### Written tasks
[1] Rewrite the hike description between "Hugh Gorge Camp" and "past halfway already!", inclusive, changing "spectacular" to "stunning".
[2] According to the hike description, why do hikers take only a day pack to Hugh Gorge?

* begin Page text *

Hugh Gorge Camp to Fringe Lily Creek (Day 14, Sect. 5 part)
Scramble, wade and swim through a spectacular remote gorge.
So much variety today, with spectacular cliffs plus a fun wade and swim!
Location Map: past halfway already!
Today’s hike of 9.1km/5.6 mi to Fringe Lily Camp is fantastically fun and varied. You enter the gorge, wide at first, before the walls, adorned with wildflowers and Ghost Gums, narrow and steepen. You have a swim/wade through one pool, doffing and donning clothes and boots, a bit of easy scrambling, and a little pack haul. Continue until you reach Hugh Junction with a few small campsites; leave your packs there and take a day pack with lunch, first aid kit and necessities for the bouldery, bushy 1.8km/1.1mi return side route to remote Hugh Gorge.
After returning to the junction and collecting your pack, you have a long but steady climb to Rocky Saddle with abundant wildflowers, with the last part of the day downhill zigzagging along a creekline. Once you reach Fringe Lily and set up camp, you’ll still have time to explore the downstream rockpool for a swim.

* end Page text *
* begin Given information *

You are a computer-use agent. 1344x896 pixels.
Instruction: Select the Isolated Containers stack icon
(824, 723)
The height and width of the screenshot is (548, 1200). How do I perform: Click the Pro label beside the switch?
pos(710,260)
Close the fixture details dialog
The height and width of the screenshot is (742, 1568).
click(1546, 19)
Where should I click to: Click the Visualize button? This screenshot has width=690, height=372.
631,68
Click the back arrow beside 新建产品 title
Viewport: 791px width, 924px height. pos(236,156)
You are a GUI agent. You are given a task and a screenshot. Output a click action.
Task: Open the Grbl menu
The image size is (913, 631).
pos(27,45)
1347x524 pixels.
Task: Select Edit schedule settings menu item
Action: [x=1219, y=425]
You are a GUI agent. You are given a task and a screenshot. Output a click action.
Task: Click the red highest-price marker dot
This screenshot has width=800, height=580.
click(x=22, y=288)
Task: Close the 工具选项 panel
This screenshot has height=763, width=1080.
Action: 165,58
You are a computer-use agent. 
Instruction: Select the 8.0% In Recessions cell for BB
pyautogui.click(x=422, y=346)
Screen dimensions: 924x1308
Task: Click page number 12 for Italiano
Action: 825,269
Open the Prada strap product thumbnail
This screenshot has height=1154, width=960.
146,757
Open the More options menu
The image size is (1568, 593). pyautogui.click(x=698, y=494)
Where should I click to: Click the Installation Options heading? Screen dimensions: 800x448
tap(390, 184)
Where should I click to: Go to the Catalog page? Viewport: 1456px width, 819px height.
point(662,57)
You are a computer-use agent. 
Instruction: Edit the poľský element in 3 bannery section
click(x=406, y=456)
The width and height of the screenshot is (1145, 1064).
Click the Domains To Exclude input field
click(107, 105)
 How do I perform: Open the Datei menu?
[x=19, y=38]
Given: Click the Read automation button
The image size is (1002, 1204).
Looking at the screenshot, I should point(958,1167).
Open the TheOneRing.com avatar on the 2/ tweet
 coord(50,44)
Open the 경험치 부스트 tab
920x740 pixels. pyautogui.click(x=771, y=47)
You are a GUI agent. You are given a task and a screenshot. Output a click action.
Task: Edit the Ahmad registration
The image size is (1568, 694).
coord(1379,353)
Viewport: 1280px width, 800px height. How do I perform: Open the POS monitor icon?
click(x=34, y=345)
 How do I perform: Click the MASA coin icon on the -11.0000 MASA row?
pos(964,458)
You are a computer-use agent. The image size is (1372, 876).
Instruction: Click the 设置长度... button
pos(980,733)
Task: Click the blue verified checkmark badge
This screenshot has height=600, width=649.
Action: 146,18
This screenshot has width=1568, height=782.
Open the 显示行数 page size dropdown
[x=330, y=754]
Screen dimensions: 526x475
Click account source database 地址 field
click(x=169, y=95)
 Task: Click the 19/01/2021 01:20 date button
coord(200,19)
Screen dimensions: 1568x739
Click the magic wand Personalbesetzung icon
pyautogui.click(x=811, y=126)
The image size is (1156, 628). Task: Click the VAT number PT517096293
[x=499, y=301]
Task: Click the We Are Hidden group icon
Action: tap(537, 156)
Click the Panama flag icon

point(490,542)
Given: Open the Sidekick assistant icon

* end Given information *

### Solved problems
[1]
Hugh Gorge Camp to Fringe Lily Creek (Day 14, Sect. 5 part)
Scramble, wade and swim through a stunning remote gorge.
So much variety today, with stunning cliffs plus a fun wade and swim!
Location Map: past halfway already!

[2] The trip to Hugh Gorge is a bouldery, bushy 1.8 km (1.1 mi) return side route from Hugh Junction. Hikers leave their full packs at the junction, carry a day pack with lunch, a first aid kit and necessities, and collect their packs when they return.